(TASK GOAL): Begin at the top of the following data. Copy each line exactly until you have copied the line containing "Tecnología de Shopify (946, 1218)".

[Collected data]
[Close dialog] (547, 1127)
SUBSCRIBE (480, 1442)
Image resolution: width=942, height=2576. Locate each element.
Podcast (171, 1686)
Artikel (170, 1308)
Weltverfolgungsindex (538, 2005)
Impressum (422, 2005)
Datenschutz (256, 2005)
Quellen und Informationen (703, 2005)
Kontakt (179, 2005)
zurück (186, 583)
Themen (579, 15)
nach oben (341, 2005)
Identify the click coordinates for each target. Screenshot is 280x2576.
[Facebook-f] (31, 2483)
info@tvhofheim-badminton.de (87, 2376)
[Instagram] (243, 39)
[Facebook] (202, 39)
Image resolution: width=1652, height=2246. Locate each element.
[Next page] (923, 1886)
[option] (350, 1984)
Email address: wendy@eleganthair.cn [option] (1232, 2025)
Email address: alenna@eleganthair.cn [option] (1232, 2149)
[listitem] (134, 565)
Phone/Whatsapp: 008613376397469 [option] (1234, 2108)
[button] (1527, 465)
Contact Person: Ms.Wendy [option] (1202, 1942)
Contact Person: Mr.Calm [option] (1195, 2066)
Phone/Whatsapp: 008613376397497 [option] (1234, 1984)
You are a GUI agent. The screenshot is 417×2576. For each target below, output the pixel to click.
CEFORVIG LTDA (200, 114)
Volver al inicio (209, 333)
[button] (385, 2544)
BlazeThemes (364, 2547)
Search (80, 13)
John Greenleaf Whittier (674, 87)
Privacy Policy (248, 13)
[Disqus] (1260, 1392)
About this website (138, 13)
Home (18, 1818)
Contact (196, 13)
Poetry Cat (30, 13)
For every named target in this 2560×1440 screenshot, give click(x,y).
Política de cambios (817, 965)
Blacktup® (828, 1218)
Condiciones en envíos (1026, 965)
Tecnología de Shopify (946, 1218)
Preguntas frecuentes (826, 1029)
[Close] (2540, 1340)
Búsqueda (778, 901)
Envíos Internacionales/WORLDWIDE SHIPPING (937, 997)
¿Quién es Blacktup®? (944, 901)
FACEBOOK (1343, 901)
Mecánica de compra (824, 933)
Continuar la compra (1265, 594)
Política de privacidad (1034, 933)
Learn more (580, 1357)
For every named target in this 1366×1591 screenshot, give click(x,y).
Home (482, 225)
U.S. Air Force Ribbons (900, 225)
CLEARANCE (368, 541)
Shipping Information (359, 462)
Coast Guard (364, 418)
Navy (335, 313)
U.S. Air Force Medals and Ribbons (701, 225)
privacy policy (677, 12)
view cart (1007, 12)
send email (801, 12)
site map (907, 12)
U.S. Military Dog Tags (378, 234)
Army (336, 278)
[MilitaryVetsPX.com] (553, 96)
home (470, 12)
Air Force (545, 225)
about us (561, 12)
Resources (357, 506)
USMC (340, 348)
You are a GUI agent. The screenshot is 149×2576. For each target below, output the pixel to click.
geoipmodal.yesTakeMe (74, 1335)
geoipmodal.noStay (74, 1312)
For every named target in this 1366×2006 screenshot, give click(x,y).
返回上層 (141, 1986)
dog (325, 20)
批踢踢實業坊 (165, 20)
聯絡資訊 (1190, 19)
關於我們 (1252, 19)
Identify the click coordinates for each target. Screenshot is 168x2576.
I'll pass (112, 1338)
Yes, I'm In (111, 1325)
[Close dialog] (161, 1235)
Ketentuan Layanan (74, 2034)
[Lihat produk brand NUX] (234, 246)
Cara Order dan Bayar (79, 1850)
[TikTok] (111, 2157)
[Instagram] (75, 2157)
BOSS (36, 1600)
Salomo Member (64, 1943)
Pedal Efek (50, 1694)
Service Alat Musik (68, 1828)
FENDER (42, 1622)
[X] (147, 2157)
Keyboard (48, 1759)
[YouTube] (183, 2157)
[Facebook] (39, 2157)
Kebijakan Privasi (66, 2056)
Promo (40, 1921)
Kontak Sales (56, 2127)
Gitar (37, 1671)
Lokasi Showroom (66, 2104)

(SOLUTION FOR THIS TASK):
[Close dialog] (547, 1127)
SUBSCRIBE (480, 1442)
Image resolution: width=942, height=2576. Locate each element.
Podcast (171, 1686)
Artikel (170, 1308)
Weltverfolgungsindex (538, 2005)
Impressum (422, 2005)
Datenschutz (256, 2005)
Quellen und Informationen (703, 2005)
Kontakt (179, 2005)
zurück (186, 583)
Themen (579, 15)
nach oben (341, 2005)
Identify the click coordinates for each target. Screenshot is 280x2576.
[Facebook-f] (31, 2483)
info@tvhofheim-badminton.de (87, 2376)
[Instagram] (243, 39)
[Facebook] (202, 39)
Image resolution: width=1652, height=2246. Locate each element.
[Next page] (923, 1886)
[option] (350, 1984)
Email address: wendy@eleganthair.cn [option] (1232, 2025)
Email address: alenna@eleganthair.cn [option] (1232, 2149)
[listitem] (134, 565)
Phone/Whatsapp: 008613376397469 [option] (1234, 2108)
[button] (1527, 465)
Contact Person: Ms.Wendy [option] (1202, 1942)
Contact Person: Mr.Calm [option] (1195, 2066)
Phone/Whatsapp: 008613376397497 [option] (1234, 1984)
You are a GUI agent. The screenshot is 417×2576. For each target below, output the pixel to click.
CEFORVIG LTDA (200, 114)
Volver al inicio (209, 333)
[button] (385, 2544)
BlazeThemes (364, 2547)
Search (80, 13)
John Greenleaf Whittier (674, 87)
Privacy Policy (248, 13)
[Disqus] (1260, 1392)
About this website (138, 13)
Home (18, 1818)
Contact (196, 13)
Poetry Cat (30, 13)
For every named target in this 2560×1440 screenshot, give click(x,y).
Política de cambios (817, 965)
Blacktup® (828, 1218)
Condiciones en envíos (1026, 965)
Tecnología de Shopify (946, 1218)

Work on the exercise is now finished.